Prevented from taking a degree because of his Catholicism, he seems to have traveled for a time throughout Europe before renouncing his faith and becoming a member of the Church of England in 1593. His religious zeal in these early years, though, was overshadowed by a taste for adventure, and in the late 1590s Donne even sailed on several voyages with the adventurer Sir Walter Raleigh.
He participated in the sack Raleigh's forces staged of Cadiz harbor in Spain in 1596 and he traveled the following year with the same force to the Azores in search of Spanish booty. Returning home from these adventures, he began to rise in the world of politics as a private secretary to Sir Thomas Egerton, an important man of state affairs in Elizabethan England. Eventually, he was elected to Parliament through Egerton's graces, but in 1601 a disastrous secret marriage to Ann More, Egerton's wife's niece, cut short his political career.[6;106]
He was imprisoned for a time, and spent the years that followed trying unsuccessfully to rehabilitate his reputation. His clandestine, unsanctioned marriage made him unsuited for public political life, and for almost fifteen years he and his wife lived off the patronage of friends and associates. Eventually, James I suggested he undertake a career in the church rather than in public affairs, and in 1615 he was ordained a priest and received a clerical appointment from the king.

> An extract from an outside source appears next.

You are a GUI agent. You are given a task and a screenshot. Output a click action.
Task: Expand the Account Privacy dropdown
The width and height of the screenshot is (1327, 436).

James forced Cambridge University to grant Donne a Doctor of Divinity degree, and with these credentials in hand, he began to acquire a series of positions in the church in London. Eventually, he rose to become dean of St. Paul's cathedral, and in that capacity he became one of the most influential preachers of the seventeenth century. His style both in his poetry—which he wrote almost exclusively for private amusement rather than public consumption—and in his sermons was notable for abandoning the "soft, melting phrases" preferred by Elizabethan authors.
In place of that elegant and light style, Donne preferred a dramatic, deeply intellectual language that was often filled with forceful turns of phrase that lamented and yet gloried in the death and resurrection of the human spirit. As a preacher, his abilities to create metaphors and turn phrases that encapsulated the spiritual dilemmas of the era earned him an enormous following among Londoners, and at the same time exemplified the possibilities that might exist in Anglican piety.
For generations, the intensely intellectual, philosophical, and metaphysical cast of Donne's writing has been summed up in his Devotions upon Emergent Occasions (1624), the author's own considerable reflections on his sickness and attendant death. That work, filled with an astute understanding of the many shades of fear and longing that attend approaching death, includes the immortal refrains "No man is an island" and "never send to know for whom the bell tolls, it tolls for thee." Yet in the body of poetry and sermons that Donne left behind, and which was edited and published by his son after his death, the author's works present a diverse range of prose and poetry, much of it difficult to understand, yet rewarding to those that have tried to plumb its considerable intellectual range and depth. Donne's example soon inspired a number of poets and authors that followed.